Impact on Purchasing Power: Even moderate inflation gradually erodes household purchasing power. Over a decade, a 2% annual inflation rate reduces the value of money by approximately 20%. Since February 2020, consumer prices have increased by 24.3% in the United States, creating a persistent feeling of purchasing power loss despite recent inflation slowdown.
Outlook and Challenges for 2025
The 2.7% inflation rate represents an intermediate level that reflects progress made since the 2022 peaks, while remaining above central bank targets in most cases.
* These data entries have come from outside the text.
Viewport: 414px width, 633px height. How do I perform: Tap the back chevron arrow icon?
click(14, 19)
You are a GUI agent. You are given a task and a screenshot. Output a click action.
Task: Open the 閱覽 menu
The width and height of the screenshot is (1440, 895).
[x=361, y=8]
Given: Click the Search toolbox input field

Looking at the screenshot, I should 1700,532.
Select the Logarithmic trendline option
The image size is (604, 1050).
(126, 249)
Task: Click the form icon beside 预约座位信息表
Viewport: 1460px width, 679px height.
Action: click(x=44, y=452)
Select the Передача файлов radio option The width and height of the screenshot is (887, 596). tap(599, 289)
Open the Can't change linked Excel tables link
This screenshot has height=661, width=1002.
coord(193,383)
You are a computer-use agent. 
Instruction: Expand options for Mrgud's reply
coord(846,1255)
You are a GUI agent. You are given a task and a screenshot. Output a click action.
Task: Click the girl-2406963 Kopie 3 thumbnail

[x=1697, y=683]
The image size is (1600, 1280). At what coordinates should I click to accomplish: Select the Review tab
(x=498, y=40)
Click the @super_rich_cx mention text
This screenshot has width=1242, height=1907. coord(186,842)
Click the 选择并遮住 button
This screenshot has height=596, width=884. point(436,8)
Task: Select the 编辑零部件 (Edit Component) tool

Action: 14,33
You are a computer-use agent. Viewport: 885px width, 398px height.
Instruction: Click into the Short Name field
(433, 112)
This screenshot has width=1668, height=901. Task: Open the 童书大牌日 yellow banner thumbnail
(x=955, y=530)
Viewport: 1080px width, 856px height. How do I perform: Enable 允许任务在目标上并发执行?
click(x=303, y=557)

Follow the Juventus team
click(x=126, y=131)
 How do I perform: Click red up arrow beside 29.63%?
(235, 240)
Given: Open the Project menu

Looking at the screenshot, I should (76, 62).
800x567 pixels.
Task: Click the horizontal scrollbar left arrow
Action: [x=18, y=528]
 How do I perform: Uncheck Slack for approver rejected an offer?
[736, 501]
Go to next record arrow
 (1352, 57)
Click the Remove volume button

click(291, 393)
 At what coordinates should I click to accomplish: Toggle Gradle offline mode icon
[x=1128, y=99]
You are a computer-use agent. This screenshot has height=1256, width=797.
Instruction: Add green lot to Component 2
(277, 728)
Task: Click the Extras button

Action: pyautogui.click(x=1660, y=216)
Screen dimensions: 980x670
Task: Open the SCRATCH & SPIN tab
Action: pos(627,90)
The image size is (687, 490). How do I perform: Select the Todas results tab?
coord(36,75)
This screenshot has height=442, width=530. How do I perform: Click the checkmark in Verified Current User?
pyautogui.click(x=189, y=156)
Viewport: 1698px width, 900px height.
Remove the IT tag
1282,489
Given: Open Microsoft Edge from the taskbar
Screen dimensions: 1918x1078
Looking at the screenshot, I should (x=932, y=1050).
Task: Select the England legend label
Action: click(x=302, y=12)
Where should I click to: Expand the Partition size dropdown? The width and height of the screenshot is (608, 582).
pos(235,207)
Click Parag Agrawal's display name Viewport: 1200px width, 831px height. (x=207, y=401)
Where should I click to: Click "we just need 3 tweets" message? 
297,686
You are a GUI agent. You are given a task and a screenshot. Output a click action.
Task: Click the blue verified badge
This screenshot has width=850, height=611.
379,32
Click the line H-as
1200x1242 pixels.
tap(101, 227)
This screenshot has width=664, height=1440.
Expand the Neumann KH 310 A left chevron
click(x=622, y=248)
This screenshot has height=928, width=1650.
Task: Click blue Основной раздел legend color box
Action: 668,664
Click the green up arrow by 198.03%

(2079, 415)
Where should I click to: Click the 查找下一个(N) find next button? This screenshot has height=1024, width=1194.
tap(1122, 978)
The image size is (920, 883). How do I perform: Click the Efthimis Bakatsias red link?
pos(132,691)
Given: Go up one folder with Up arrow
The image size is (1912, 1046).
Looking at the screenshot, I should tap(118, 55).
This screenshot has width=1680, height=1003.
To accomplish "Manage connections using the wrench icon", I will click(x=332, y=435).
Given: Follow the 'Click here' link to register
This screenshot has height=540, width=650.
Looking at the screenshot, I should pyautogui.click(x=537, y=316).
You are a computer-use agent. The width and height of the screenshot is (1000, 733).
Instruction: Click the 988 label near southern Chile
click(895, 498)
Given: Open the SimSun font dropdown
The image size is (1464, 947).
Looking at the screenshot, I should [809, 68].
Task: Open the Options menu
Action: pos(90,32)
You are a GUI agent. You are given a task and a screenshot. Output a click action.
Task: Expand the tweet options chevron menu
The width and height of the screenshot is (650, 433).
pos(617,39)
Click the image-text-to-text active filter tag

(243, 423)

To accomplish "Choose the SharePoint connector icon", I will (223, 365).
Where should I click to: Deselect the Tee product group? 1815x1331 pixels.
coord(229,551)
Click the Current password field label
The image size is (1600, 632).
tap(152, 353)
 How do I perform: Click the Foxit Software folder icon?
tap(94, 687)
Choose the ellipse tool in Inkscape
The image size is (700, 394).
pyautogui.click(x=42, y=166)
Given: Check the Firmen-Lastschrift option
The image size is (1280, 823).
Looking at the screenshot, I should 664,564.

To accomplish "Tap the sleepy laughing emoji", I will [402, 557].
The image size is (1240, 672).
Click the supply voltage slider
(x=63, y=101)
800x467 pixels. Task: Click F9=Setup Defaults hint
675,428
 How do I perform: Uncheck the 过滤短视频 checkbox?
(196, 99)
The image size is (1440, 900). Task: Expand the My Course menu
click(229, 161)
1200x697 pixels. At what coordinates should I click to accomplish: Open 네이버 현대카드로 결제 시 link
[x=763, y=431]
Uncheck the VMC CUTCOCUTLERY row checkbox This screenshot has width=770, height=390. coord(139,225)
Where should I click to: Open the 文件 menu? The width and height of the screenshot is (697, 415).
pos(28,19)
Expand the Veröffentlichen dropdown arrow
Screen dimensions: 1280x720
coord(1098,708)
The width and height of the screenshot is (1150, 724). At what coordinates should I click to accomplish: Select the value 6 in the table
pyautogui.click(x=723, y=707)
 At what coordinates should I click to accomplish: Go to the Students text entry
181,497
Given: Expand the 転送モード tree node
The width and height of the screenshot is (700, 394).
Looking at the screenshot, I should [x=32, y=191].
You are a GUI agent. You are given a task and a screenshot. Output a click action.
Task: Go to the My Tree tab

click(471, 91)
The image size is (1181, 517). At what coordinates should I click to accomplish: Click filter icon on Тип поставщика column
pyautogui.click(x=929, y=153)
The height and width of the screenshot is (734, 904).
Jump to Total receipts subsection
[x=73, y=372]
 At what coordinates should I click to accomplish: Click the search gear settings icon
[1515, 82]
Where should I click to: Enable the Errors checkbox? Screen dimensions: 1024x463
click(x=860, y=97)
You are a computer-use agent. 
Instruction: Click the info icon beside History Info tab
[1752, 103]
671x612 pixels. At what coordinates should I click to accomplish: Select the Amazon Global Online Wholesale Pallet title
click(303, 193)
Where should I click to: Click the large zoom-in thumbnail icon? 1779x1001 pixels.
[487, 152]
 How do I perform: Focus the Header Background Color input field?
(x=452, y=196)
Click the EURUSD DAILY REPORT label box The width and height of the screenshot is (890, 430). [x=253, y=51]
This situation requires delicate calibration of monetary policies, with central banks needing to find the right balance between supporting growth and controlling inflation.
The coming months will be crucial in confirming whether this downward inflation trend can continue or if new inflationary pressures, particularly linked to trade policies and geopolitical tensions, will complicate the return to price stability. Investors and financial markets will closely monitor central bank decisions, which will continue to play a crucial role in shaping the global economy.